What to do -
**a.** Please return, word for word, the part of the Star Wars Legacy review that opens with the words containing "Star Wars Legacy begins" and closes with "and unexpected conclusions.".
**b.** Carry the Star Wars Legacy review further, picking up right after its last sentence.

==== Source passage ====

Star Wars Legacy starts a new saga in the Star Wars universe, set 138 years after A New Hope. As I mentioned in my review of issue #5 of this series, this Star Wars Legacy is actually volume II of the series, following the ­­­first series that ran from 2006 to 2010. The new series highlights Ania Solo, the great-great-granddaughter of Han and Leia. However, the first arc of this series, released in trade paperback form under the title Prisoner of the Floating World, actually feels more like a really strong ensemble.   When I reviewed issue #5, which is the concluding chapter of this arc, my only real complaint was that I was lost having not read the first four issues. I wanted to revisit the arc now that the trade has been released and see if things make more sense. They definitely do, and Prisoner of the Floating World does a great job of world building, creating a really exciting vision of the Star Wars universe.  

  Star Wars Legacy begins with Jedi Knight Yalta Val being kidnapped by Sith lord Darth Wredd, who then takes Val’s position, impersonating him with the goal of building a communications link in order to murder Val in a transmission beamed across the galaxy. Val’s apprentice, Jao Assam, figures out there is something wrong with the situation and travels to find him.   Along the way, Jao crosses paths with Ania Solo, a junk dealer, and her friends, a Mon Calamari named Sauk and an assassin droid AG-37, because they’ve come into possession of Val’s light saber. So they begin to work together to stop Wredd. The pace in these issues is pretty brisk, so there is a lot of plot with twists and unexpected conclusions.

==== Recorded information ====

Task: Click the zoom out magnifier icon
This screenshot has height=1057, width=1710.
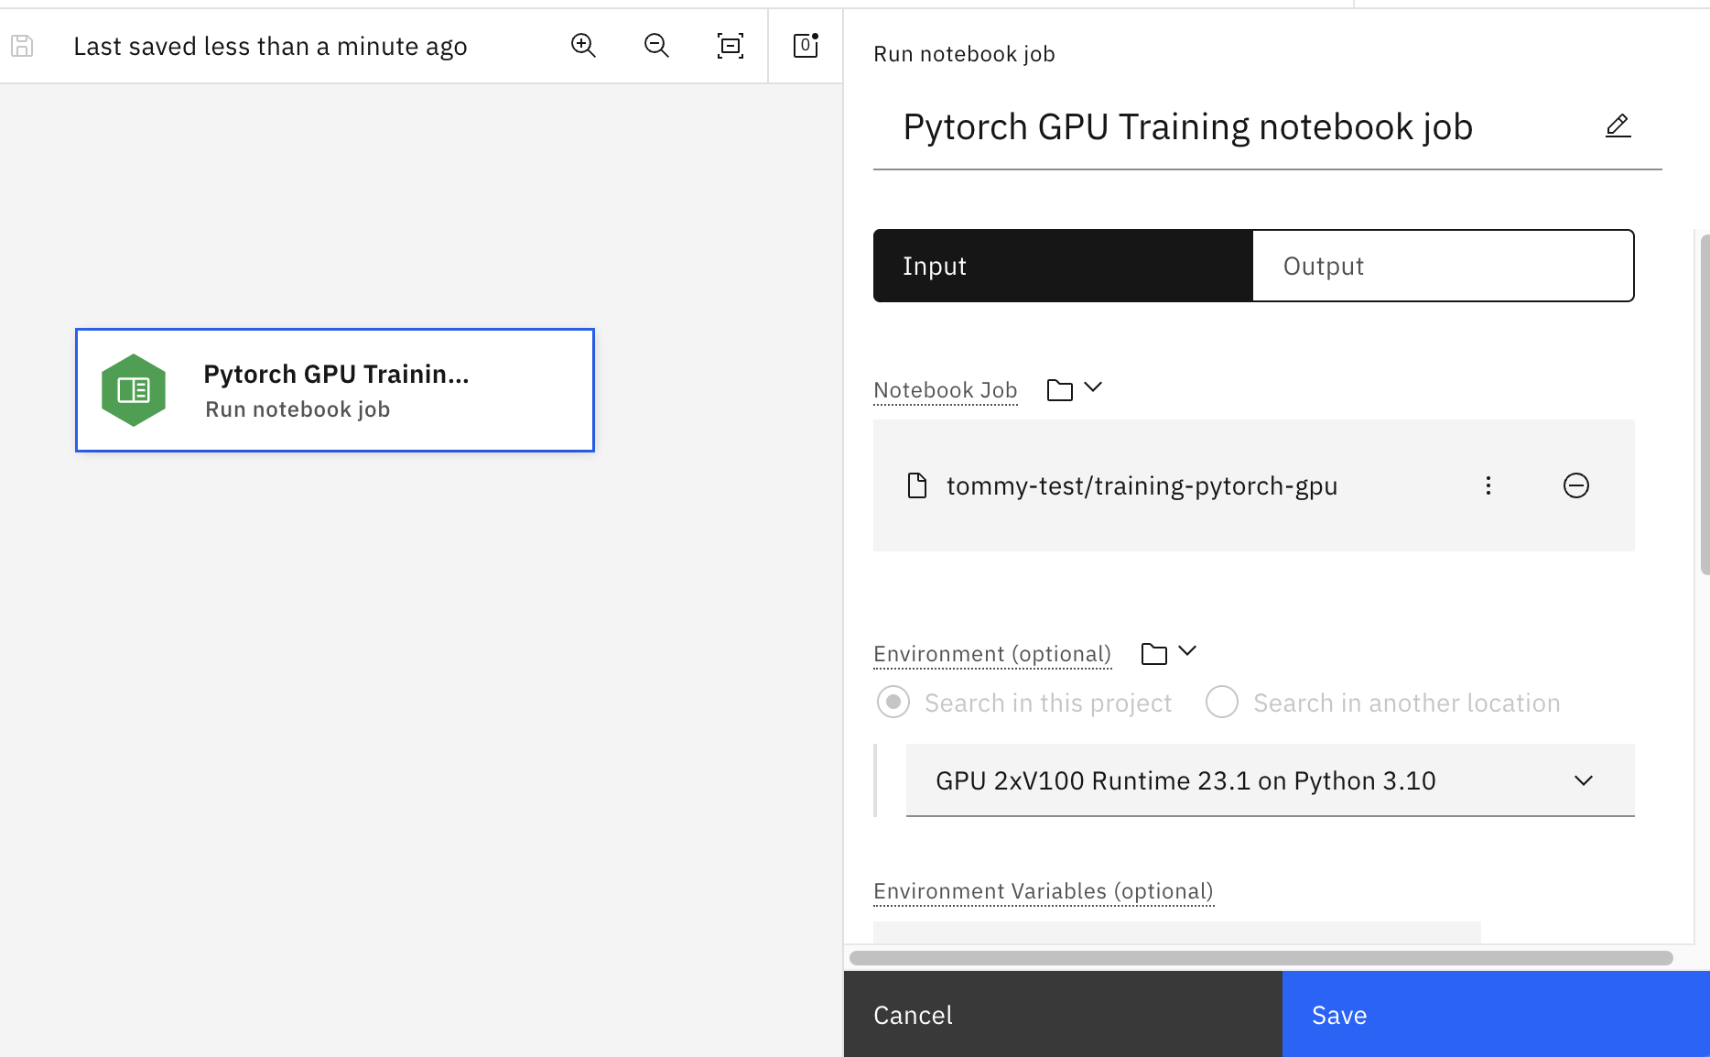Action: [x=656, y=46]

====

Answers below -
**a.**
Star Wars Legacy begins with Jedi Knight Yalta Val being kidnapped by Sith lord Darth Wredd, who then takes Val’s position, impersonating him with the goal of building a communications link in order to murder Val in a transmission beamed across the galaxy. Val’s apprentice, Jao Assam, figures out there is something wrong with the situation and travels to find him.   Along the way, Jao crosses paths with Ania Solo, a junk dealer, and her friends, a Mon Calamari named Sauk and an assassin droid AG-37, because they’ve come into possession of Val’s light saber. So they begin to work together to stop Wredd. The pace in these issues is pretty brisk, so there is a lot of plot with twists and unexpected conclusions.

**b.**
  Although it didn’t necessarily show itself just in issue #5, there is also enough character development that the reader cares about these characters. Ania and Jao get a number of good moments, but other characters shine, too. In particular, AG-37 comes across as a total badass, which is generally a departure for droids. His nature as an assassin explains this, but his thin, pipe-like body (which reminded me of Beaker from The Muppets) belies his deadliness.   Bechko and Hardman makes some choices in the first arc of their Star Wars Legacy run that are unpredictable, which is important for a franchise that has hundreds of stories and creative permutations. I particularly liked their move of beginning the first issue with Yalta Val. Since he’s a Jedi Knight with an important task, we believe he will be a central character. However, he’s captured within the first few pages and other characters take up a more prominent place.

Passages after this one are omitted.